This press release contains future-oriented financial information and financial outlook information (collectively, "FOFI") about generating sustainable long-term growth in free funds flow, dividends and share buybacks, prospective results of operations and production (including annual average production, average oil & NGL weighting), oil weightings, hedging, operating costs, 2024 capital budget, guidance and expenditures, decline rates, 2024 carbon tax, balance sheet strength, adjusted funds flow and free funds flow, net debt, debt repayments, total returns and components thereof, all of which are subject to the same assumptions, risk factors, limitations and qualifications as set forth in the above paragraphs. FOFI contained in this document was approved by management as of the date of this document and was provided for the purpose of providing further information about Tamarack's future business operations. Tamarack and its management believe that FOFI has been prepared on a reasonable basis, reflecting management's best estimates and judgments, and represent, to the best of management's knowledge and opinion, the Company's expected course of action. However, because this information is highly subjective, it should not be relied on as necessarily indicative of future results. Tamarack disclaims any intention or obligation to update or revise any FOFI contained in this document, whether as a result of new information, future events or otherwise, unless required pursuant to applicable law. Readers are cautioned that the FOFI contained in this document should not be used for purposes other than for which it is disclosed herein. Changes in forecast commodity prices, differences in the timing of capital expenditures, and variances in average production estimates can have a significant impact on the key performance measures included in Tamarack's guidance. The Company's actual results may differ materially from these estimates.
Specified Financial Measures
This press release includes various specified financial measures, including non-IFRS financial measures, non-IFRS financial ratios, capital management measures and supplemental financial measures as further described herein. These measures do not have a standardized meaning prescribed by International Financial Reporting Standards ("IFRS") and, therefore, may not be comparable with the calculation of similar measures by other companies.

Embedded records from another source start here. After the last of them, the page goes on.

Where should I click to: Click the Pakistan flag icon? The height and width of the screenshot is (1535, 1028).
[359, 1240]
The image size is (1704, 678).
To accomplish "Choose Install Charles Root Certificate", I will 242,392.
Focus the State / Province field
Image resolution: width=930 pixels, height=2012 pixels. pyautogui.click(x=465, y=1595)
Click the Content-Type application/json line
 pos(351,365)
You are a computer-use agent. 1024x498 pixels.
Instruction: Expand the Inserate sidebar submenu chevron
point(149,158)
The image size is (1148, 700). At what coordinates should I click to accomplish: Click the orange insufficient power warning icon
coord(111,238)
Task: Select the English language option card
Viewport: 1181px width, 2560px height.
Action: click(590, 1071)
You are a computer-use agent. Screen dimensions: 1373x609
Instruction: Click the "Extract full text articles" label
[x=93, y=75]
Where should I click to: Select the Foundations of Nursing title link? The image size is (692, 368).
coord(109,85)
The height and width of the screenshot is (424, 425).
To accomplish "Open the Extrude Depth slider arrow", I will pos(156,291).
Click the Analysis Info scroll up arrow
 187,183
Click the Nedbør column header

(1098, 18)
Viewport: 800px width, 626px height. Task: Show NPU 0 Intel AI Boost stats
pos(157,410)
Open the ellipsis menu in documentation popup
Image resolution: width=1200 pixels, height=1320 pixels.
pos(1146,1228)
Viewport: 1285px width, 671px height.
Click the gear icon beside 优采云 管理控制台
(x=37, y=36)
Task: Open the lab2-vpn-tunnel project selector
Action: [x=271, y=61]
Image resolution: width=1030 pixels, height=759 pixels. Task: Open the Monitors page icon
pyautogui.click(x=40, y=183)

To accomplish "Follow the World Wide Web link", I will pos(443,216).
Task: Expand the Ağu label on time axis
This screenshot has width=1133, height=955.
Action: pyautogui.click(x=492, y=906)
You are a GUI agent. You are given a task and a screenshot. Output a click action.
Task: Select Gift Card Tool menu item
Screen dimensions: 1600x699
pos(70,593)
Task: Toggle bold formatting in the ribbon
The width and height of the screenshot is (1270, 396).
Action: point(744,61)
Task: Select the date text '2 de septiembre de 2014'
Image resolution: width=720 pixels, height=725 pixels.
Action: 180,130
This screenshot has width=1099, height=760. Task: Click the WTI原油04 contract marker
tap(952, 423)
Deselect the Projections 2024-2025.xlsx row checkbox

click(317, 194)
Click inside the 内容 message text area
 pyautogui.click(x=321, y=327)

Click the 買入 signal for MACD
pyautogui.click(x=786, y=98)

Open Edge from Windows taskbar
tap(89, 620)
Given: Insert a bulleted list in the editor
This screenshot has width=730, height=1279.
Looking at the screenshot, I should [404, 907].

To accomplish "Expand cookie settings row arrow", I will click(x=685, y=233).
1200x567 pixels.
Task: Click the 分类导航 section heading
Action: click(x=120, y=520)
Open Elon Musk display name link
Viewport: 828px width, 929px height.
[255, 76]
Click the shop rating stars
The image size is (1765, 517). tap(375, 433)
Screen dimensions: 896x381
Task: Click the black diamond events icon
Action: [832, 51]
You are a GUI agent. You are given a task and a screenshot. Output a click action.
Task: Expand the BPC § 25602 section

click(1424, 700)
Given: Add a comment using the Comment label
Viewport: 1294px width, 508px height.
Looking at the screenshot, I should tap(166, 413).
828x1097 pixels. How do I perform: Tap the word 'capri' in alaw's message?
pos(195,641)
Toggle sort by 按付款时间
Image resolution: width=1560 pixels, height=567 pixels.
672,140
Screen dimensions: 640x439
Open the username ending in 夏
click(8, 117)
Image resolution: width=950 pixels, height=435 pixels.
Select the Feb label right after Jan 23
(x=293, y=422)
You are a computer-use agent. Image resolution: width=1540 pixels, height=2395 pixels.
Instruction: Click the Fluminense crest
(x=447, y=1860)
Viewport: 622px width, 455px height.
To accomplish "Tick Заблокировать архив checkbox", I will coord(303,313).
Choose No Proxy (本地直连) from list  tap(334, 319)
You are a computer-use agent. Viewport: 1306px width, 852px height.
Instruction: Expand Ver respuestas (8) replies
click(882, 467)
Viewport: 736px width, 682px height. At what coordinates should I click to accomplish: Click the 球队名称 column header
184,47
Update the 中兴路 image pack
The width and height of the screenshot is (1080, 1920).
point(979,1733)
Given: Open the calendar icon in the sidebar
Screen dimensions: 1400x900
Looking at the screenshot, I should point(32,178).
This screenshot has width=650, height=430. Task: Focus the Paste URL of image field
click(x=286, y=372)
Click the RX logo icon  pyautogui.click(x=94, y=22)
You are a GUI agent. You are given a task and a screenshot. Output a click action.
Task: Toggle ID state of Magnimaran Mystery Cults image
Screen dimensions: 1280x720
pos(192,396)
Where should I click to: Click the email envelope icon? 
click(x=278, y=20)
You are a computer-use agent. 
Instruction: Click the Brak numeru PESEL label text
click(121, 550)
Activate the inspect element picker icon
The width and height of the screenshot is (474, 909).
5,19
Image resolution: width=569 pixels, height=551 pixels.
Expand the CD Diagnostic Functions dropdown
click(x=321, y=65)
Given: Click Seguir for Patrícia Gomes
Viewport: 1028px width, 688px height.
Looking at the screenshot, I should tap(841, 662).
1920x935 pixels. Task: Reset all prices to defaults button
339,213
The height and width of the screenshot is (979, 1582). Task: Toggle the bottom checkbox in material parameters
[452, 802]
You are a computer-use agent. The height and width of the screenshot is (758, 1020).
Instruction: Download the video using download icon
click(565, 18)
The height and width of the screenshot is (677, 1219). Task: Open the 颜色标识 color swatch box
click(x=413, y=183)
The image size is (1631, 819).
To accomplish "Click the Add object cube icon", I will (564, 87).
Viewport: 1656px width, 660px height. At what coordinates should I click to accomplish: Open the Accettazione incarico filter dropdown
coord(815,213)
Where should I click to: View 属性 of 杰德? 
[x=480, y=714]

"Adjusted funds flow (capital management measure)" is calculated by taking cash-flow from operating activities, on a periodic basis, deducting current income tax expense and interest expense (excluding fees) and adding back income tax paid, interest paid, changes in non-cash working capital, expenditures on decommissioning obligations and transaction costs settled during the applicable period. since Tamarack believes the timing of collection, payment or incurrence of these items is variable. Management believes adjusting for estimated current income taxes and interest in the period expensed is a better indication of the adjusted funds generated by the Company. Expenditures on decommissioning obligations may vary from period to period depending on capital programs and the maturity of the Company's operating areas. Expenditures on decommissioning obligations are managed through the capital budgeting process which considers available adjusted funds flow. Tamarack uses adjusted funds flow as a key measure to demonstrate the Company's ability to generate funds to repay debt, pay dividends and fund future capital investment. Adjusted funds flow per share is calculated using the same weighted average basic and diluted shares that are used in calculating income per share, which results in the measure being considered a supplemental financial measure. Adjusted funds flow can also be calculated on a per boe basis, which results in the measure being considered a supplemental financial measure.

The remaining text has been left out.